European Case Law Identifier: ECLI:AT:OGH0002:2021:0090OB00063.20K.0127.000
Spruch:
Die Revision wird zurückgewiesen.
Die klagende Partei ist schuldig, der beklagten Partei die mit 626,52 EUR (darin 104,42 EUR Umsatzsteuer) bestimmten Kosten der Revisionsbeantwortung binnen 14 Tagen zu ersetzen.
Begründung:
[1] Das Berufungsgericht hat das Urteil des Erstgerichts bestätigt, mit dem das Klagebegehren, der Beklagte sei schuldig, das Befahren dreier im Eigentum der Klägerin stehender Grundstücke mit Kraftfahrzeugen zu unterlassen, abgewiesen wurde.
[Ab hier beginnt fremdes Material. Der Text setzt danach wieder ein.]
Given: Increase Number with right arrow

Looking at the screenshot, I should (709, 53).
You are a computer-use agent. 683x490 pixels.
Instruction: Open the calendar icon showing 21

[2] Die Vorinstanzen folgten dem Einwand des Beklagten, er habe ein Fahrtrecht ersessen, und gingen davon aus, die Klägerin habe die sie treffende Beweislast für die Unredlichkeit des Beklagten bei der Ausübung des Fahrtrechts nicht erbracht.
[3] Das Berufungsgericht ließ die Revision nachträglich mit der Begründung zu, dass noch keine höchstgerichtliche Rechtsprechung zu der Frage bestehe, ob die vom Beklagten von 1989 bis 2004 an eine Wegeinteressentenschaft geleisteten Zahlungen eine Vertragsbeziehung zwischen den Streitteilen oder deren Rechtsvorgänger begründen könnten, die eine Ersitzung ausschließen würde.
Rechtliche Beurteilung
[4] Entgegen diesem – den Obersten Gerichtshof nicht bindenden – Ausspruch des Berufungsgerichts (RS0114163) ist die Revision nicht zulässig, weil zu der aufgeworfenen Frage bereits höchstgerichtliche Rechtsprechung vorliegt, mit der die Entscheidungen der Vorinstanzen in Einklang stehen.
[5] 1.1 Nach den Feststellungen hat der Beklagte, der seinen Hauptwohnsitz in Deutschland hat, seit dem Jahr 1987 zur Erreichung seiner Berghütte mit seinem PKW ausschließlich jenen Verbindungsweg benutzt, dessen eines Teilstück über die drei Grundstücke der Klägerin führt. Sowohl dem Rechtsvorgänger der Klägerin (deren Vater) als auch der Klägerin war bzw ist dies bekannt, ohne dass dem Beklagten das Befahren bis Sommer 2019 untersagt worden war. Die Vorinstanzen gelangten zu dem Ergebnis, bis dahin habe der Beklagte davon ausgehen können, dass er das über die Grundstücke der Klägerin führende Teilstück des Weges berechtigterweise benutzen durfte.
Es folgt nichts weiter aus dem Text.